- TASK DETAILS -
Reproduce the listing word for word, starting with the line that contains "Locate an element on the screen. Image" and going on through the end of the listing, and leave the pictures out of your copy.

# # # # #

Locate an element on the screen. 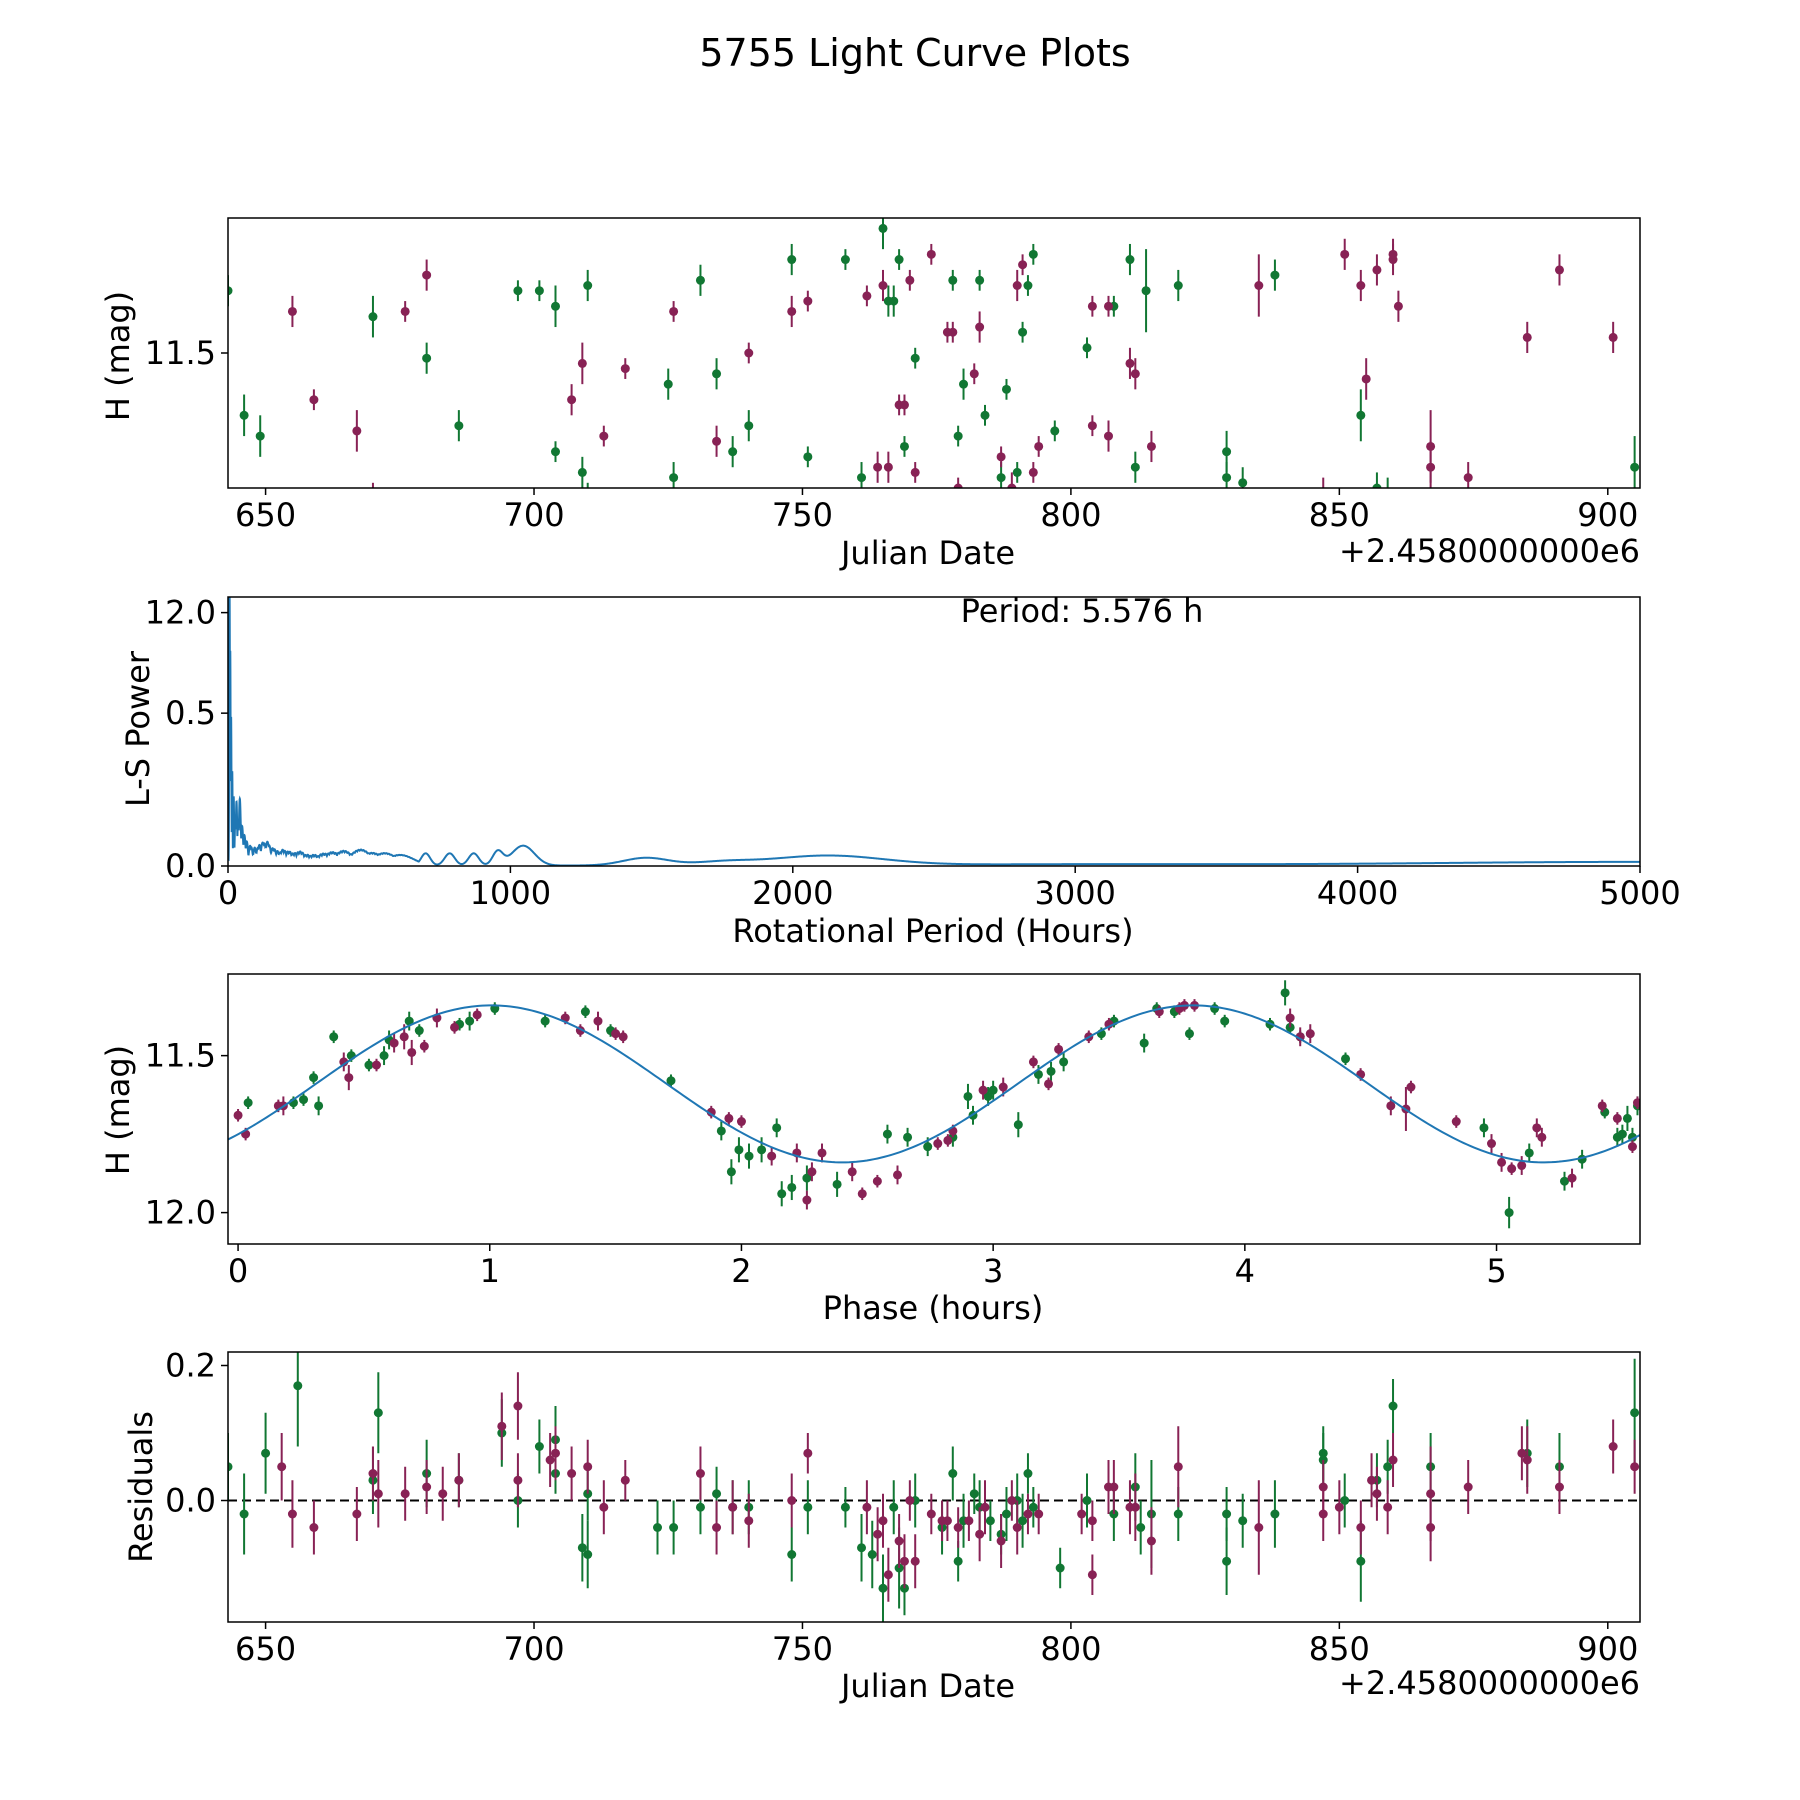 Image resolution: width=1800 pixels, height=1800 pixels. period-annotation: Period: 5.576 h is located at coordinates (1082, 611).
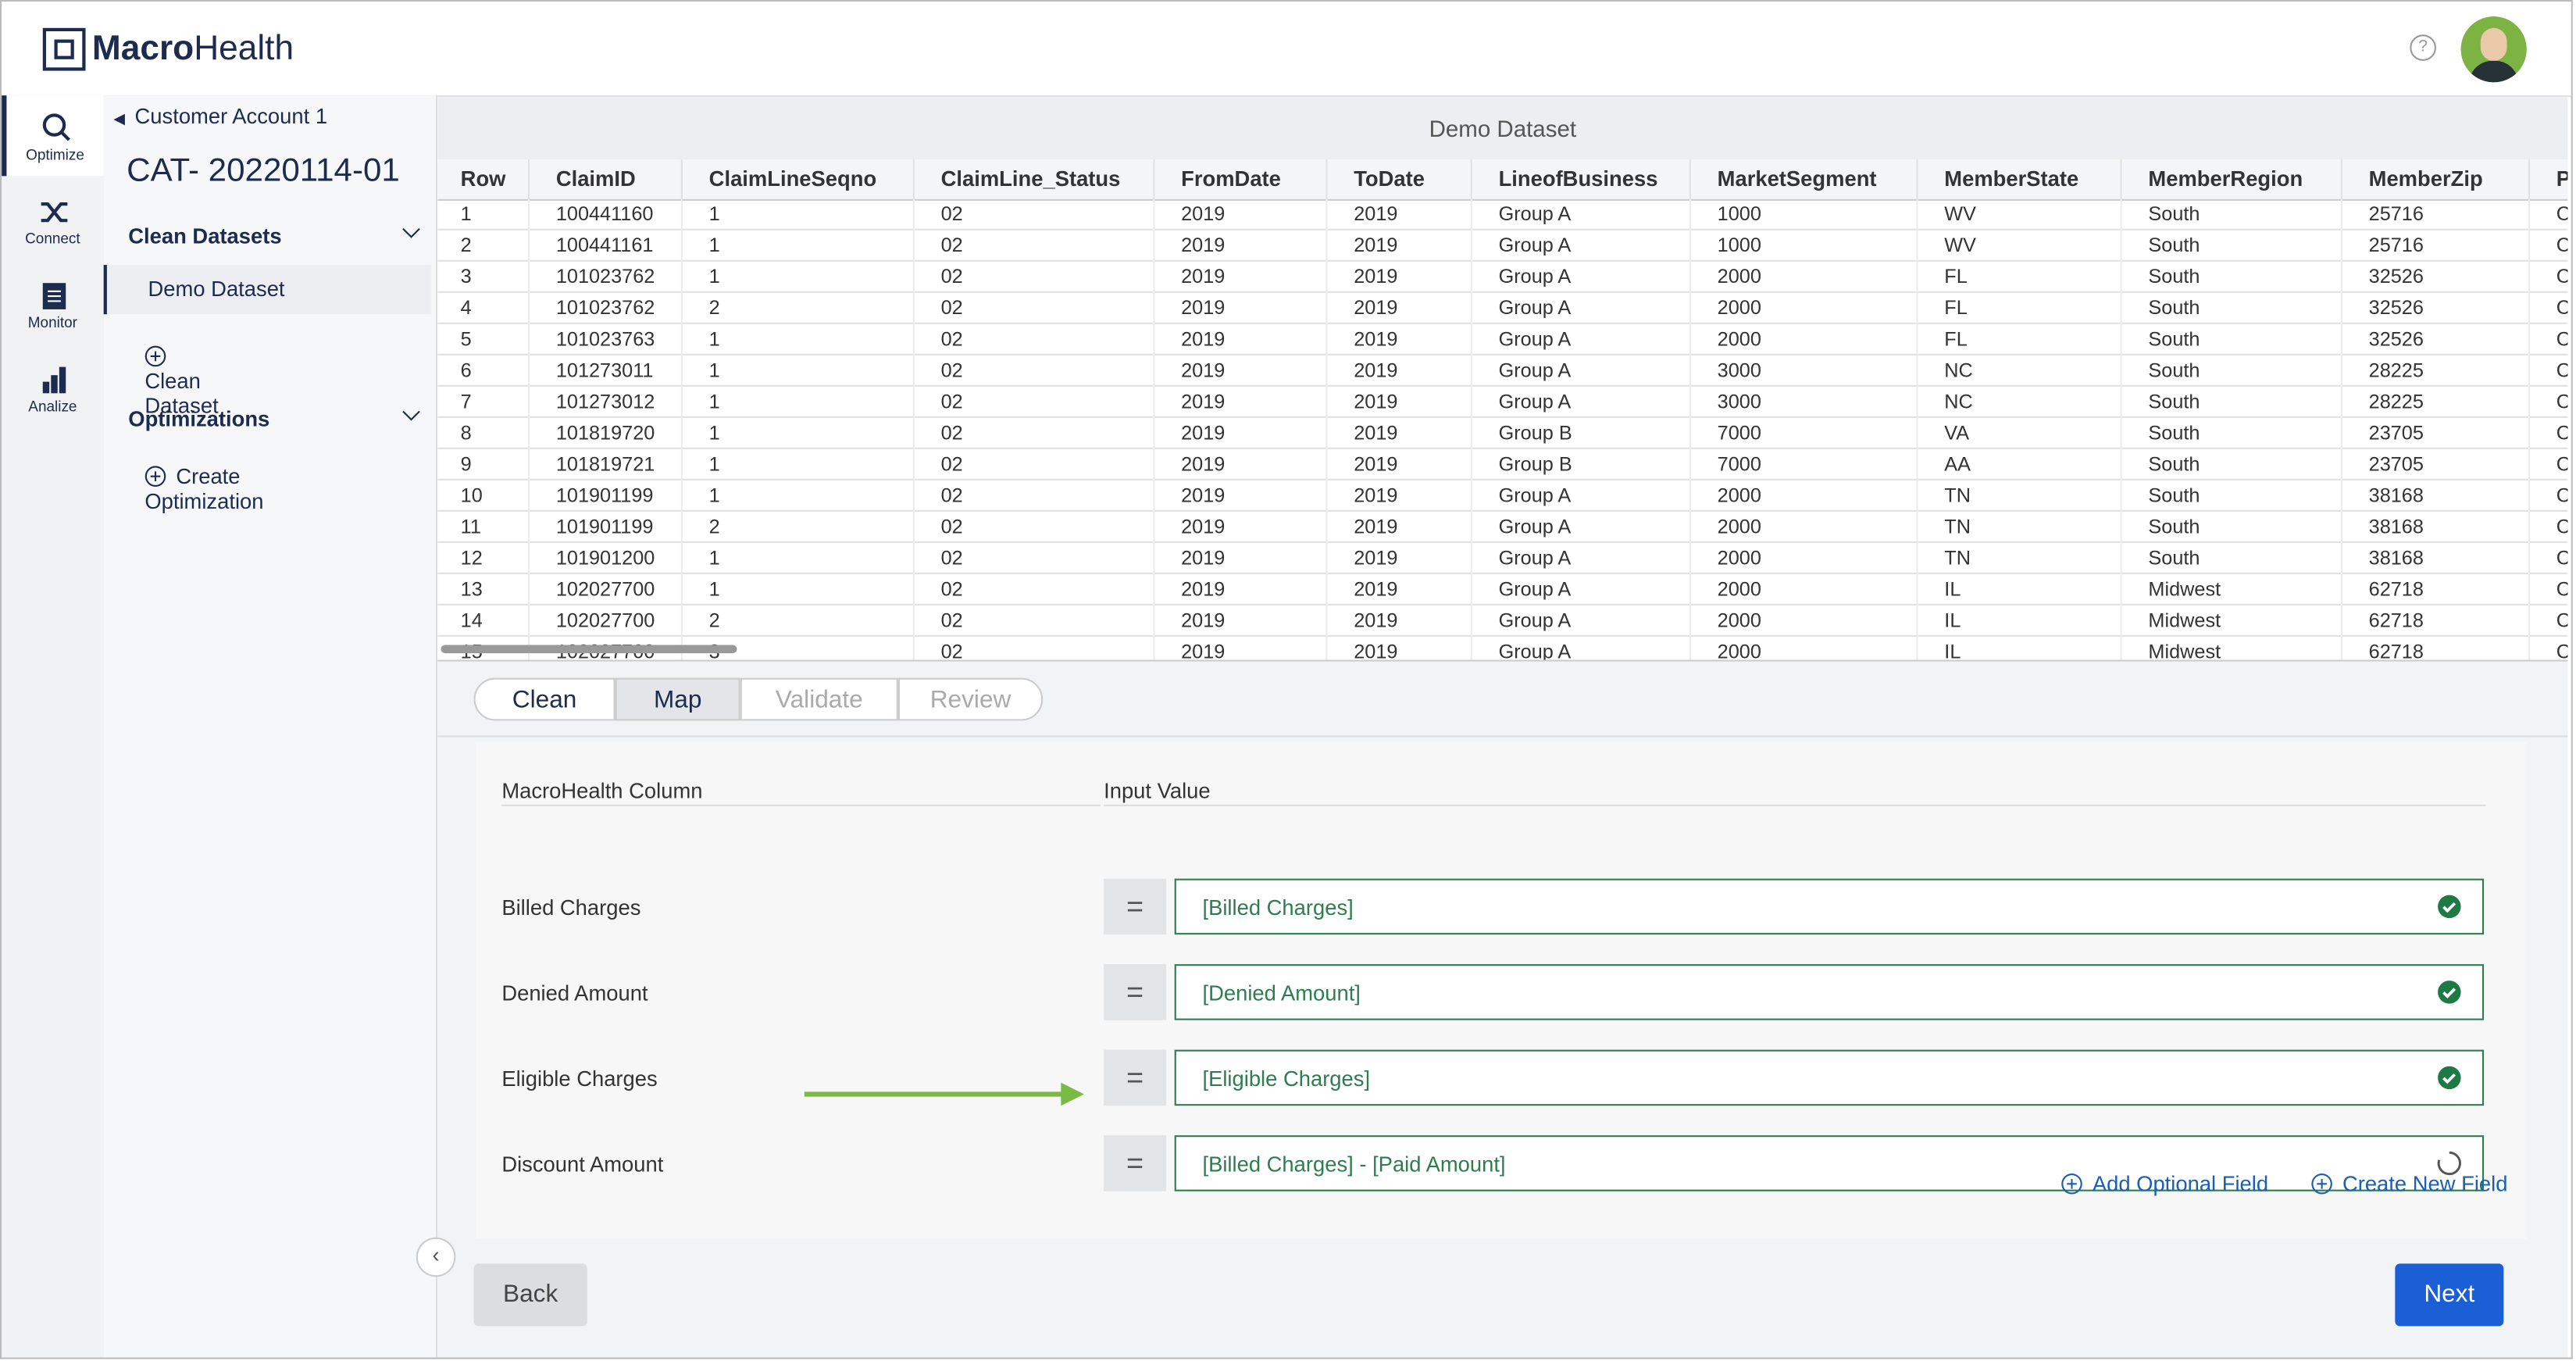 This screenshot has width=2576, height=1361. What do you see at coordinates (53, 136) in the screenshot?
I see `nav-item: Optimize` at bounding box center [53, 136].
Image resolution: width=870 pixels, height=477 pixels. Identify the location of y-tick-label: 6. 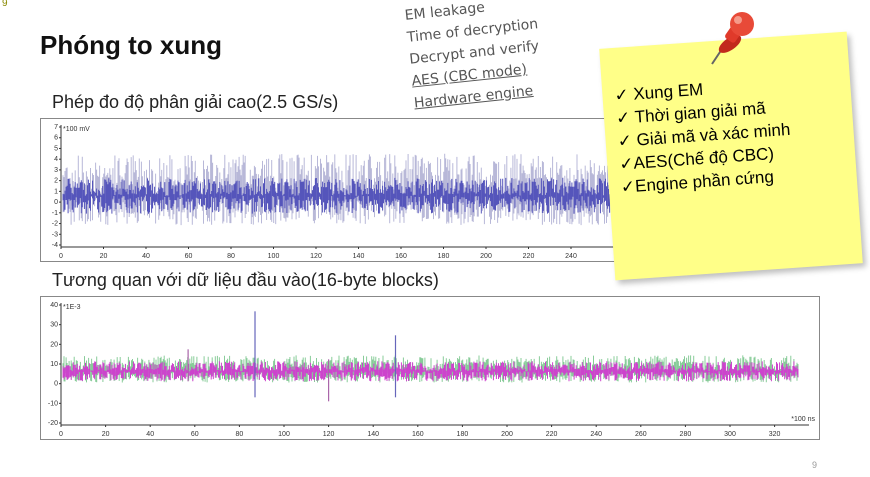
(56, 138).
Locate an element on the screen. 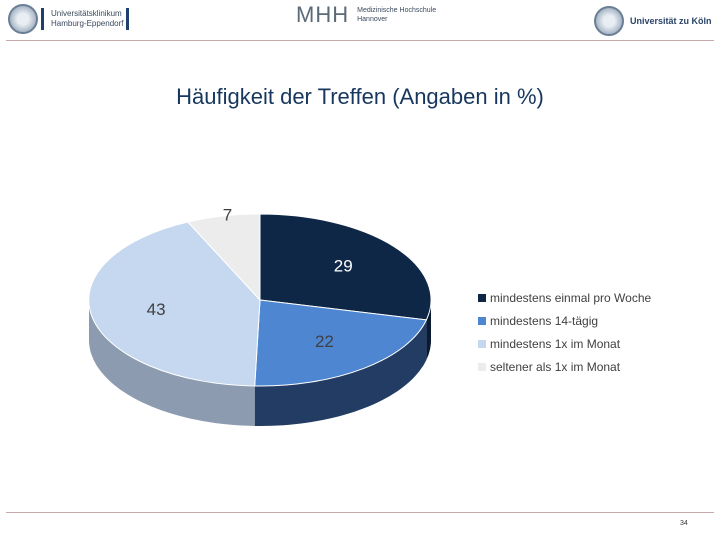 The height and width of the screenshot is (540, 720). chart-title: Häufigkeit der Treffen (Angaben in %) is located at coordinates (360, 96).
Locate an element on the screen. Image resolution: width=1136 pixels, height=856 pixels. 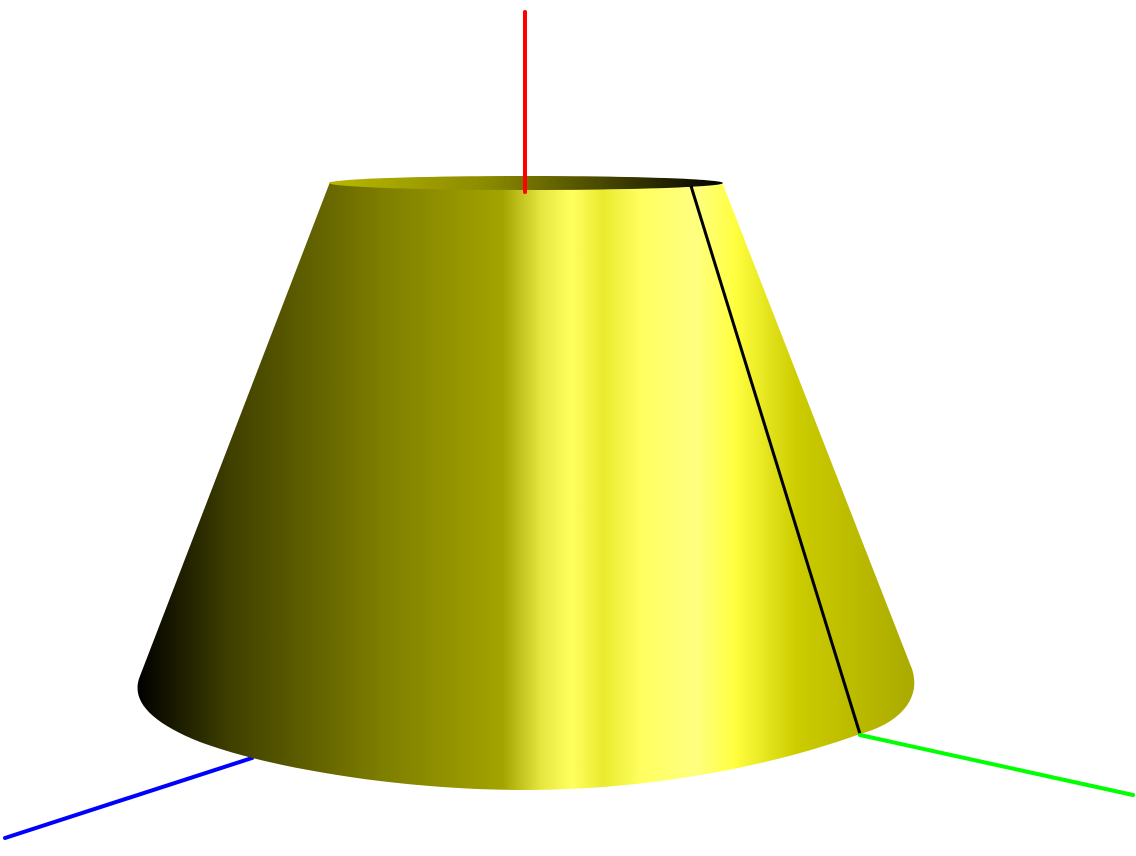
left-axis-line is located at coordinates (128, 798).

# # # # #

- ANSWER FOR THE TASK -
Locate an element on the screen. Image resolution: width=1136 pixels, height=856 pixels. 
left-axis-line is located at coordinates (128, 798).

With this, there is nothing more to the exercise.